Material for this task:
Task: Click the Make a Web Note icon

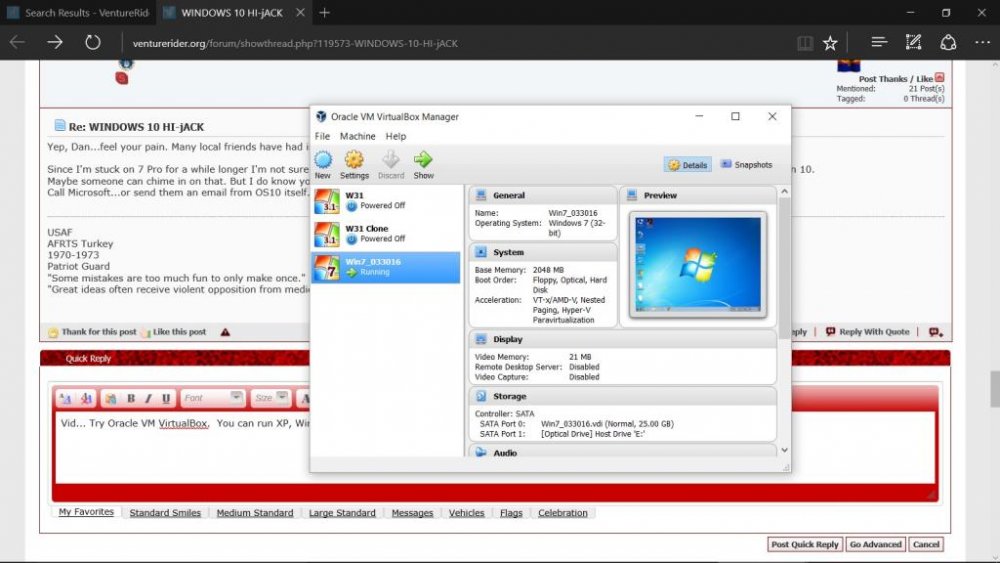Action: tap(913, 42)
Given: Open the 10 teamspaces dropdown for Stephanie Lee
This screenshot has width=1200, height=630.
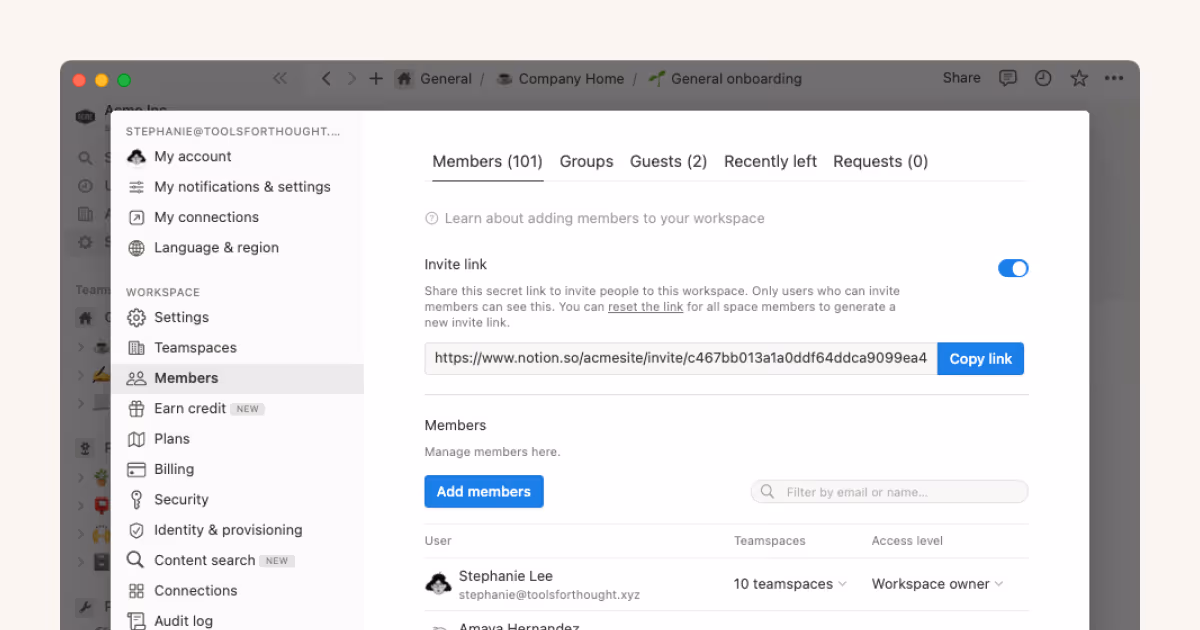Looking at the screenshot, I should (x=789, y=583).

Directions: Take every record and copy it word for word, dropping the pictures.

Solution for this problem:
Task: Click the Make a Web Note icon

Action: tap(913, 42)
Given: Open the 10 teamspaces dropdown for Stephanie Lee
This screenshot has width=1200, height=630.
Looking at the screenshot, I should (x=789, y=583).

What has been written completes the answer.